The effort in the U.S. Senate to increase the H-1B visa cap may begin to deliver benefits immediately to Indian IT outsourcing firms, according to Hong Kong-based CLSA Asia-Pacific Markets, an equity and financial services group.
In a recent research note, CLSA sees Congress “taking a more reformist and accommodative stance moving away from the anti-business immigration rhetoric which dominated the US immigration discourse through 2011-12.”
CLSA blames “anti-immigration rhetoric” for high H-1B and L-1 rejection rates by U.S. authorities. Visa application rejections are exceeding 40% plus, it says.
With a shift toward “a more accommodative business migration policy,” the U.S. Citizenship and Immigration Service “would lack the political support required to sustain such high rejection rates.”
But this is where CLSA’s report gets interesting.
High visa rejection rates means that Indian outsourcing firms can’t deliver all the visa holding personnel they need to customer sites in the U.S. That leads to higher costs for Indian firms.
CLSA’s data shows that per month capita onsite salary costs have risen sharply over the past two years. A drop in L-1 and H-1B visa rejection rates should help Indian firms to deploy offshore staff, as well as “help control subcontracting costs which have shot up," it says.
In 2010, these monthly per capita costs were in the range of $6,900; they are now more than $8,100, a 17% increase.
"Local hiring is driving costs up and that process is irreversible," wrote CLSA.
While local hiring is irreversible an increase in the H-1B cap "should help Indian techs calibrate local hiring better," wrote CLSA. The report doesn’t say why these costs are irreversible, but there is one theory from industry analysts. As Indian firms develop more sophisticated and higher value services, analysts believe they will have more people on-site.
I don’t know, however, if CLSA has the picture right in believing an “accommodative stance” is emerging in the U.S.

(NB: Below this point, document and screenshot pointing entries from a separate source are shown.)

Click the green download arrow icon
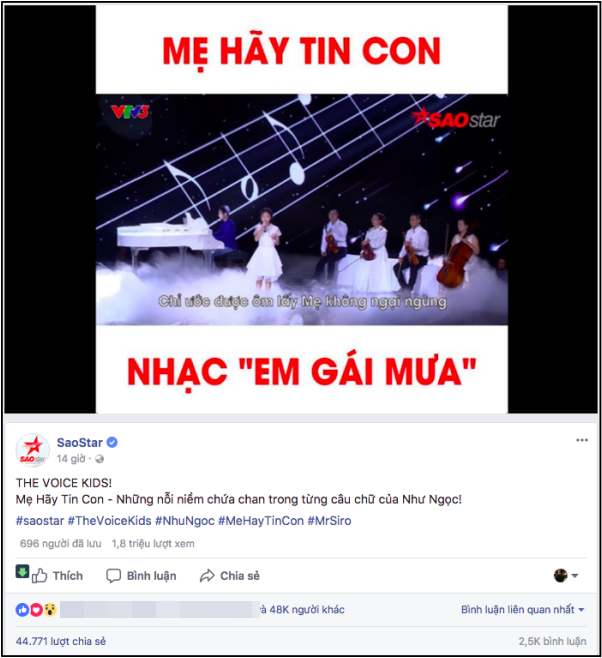Image resolution: width=602 pixels, height=658 pixels. click(22, 572)
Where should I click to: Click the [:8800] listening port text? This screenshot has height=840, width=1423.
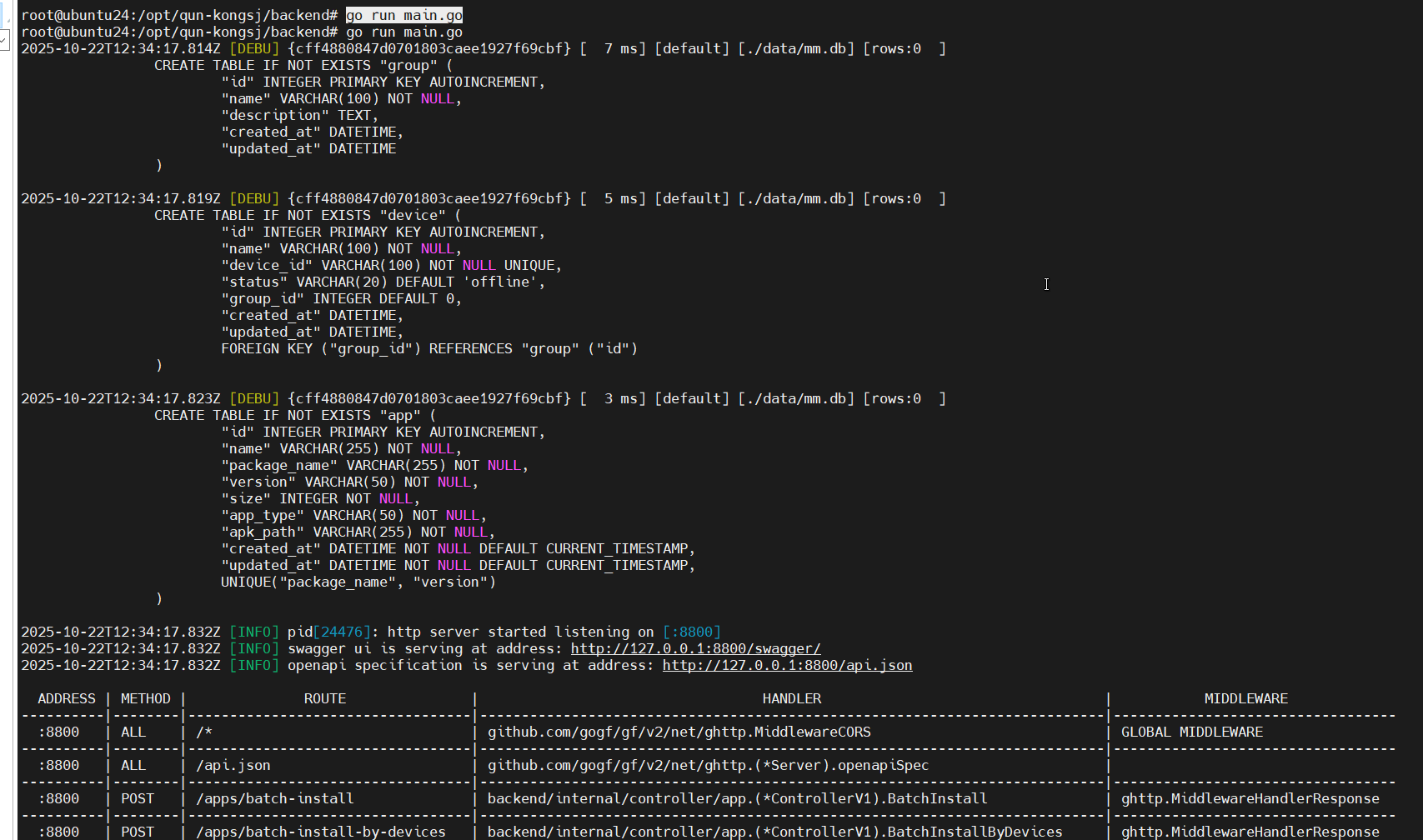point(691,632)
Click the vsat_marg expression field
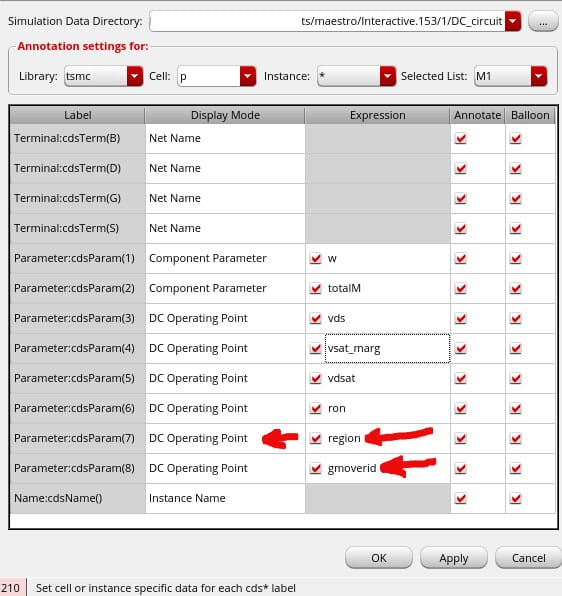Viewport: 562px width, 596px height. 388,348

For sure, CLSA appears to be standing on firm ground. The U.S. Senate has a bill with 10 co-sponsors that will raise the H-1B visa to as high as 300,000. It is a clear sign that things are changing for tech.
But that bill is an industry wish list. If it goes anywhere, restrictions on offshore firms may be part of the deal making. This may include raising salaries by knocking out the lower tier prevailing wage levels and by imposing the so-called 50/50 hiring rule, which would require offshore firms to hire at least half their workforces locally.
With unemployment still near 8%, approving legislation that may lower the costs for offshore outsourcers, as well as reduce visa enforcement, will be a very tough sell for many lawmakers. They may see H-1B restrictions as a good thing if it forces offshore firms to increase local hires. They may even do this even as they give Microsoft and other U.S.-based tech firms all the visas they want.